• Directions for this task:
Copy each of the following items word for word, leaving out the pictures.

• Data rows:
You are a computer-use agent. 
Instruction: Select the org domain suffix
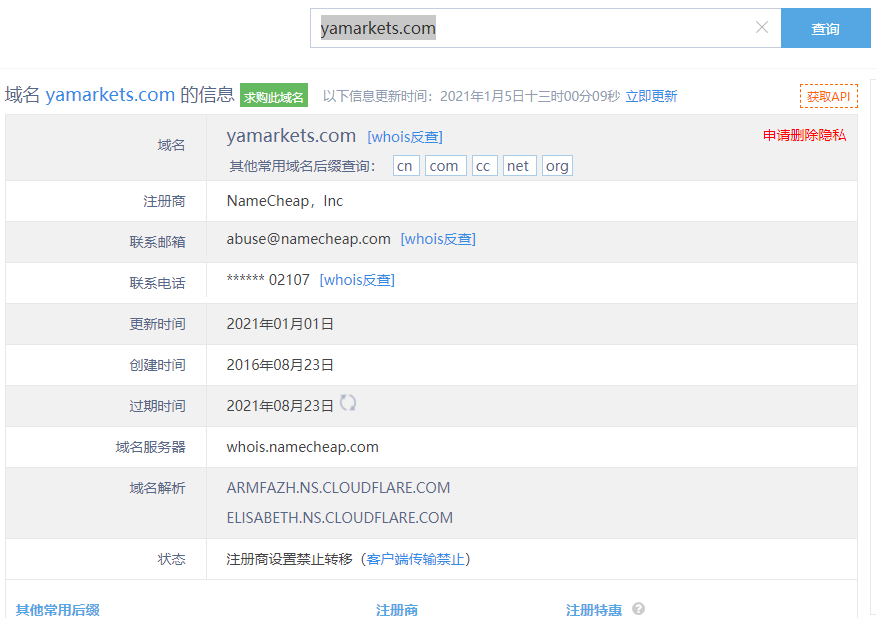tap(557, 166)
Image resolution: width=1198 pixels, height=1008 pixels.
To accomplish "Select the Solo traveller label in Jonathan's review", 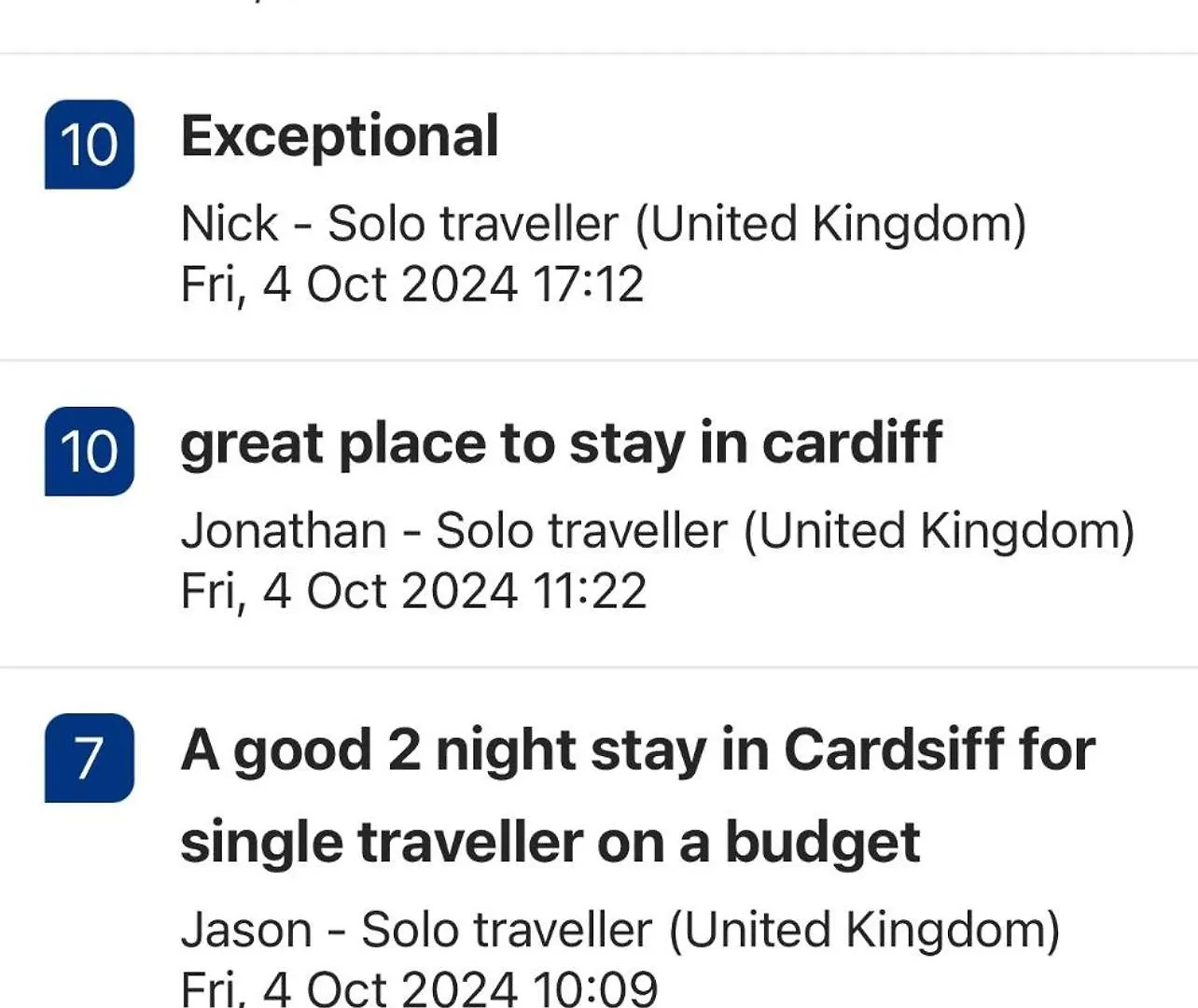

• Task solution:
You are a computer-use agent. 
Instruction: Select the org domain suffix
tap(557, 166)
Image resolution: width=1198 pixels, height=1008 pixels.
To accomplish "Select the Solo traveller label in Jonathan's review", 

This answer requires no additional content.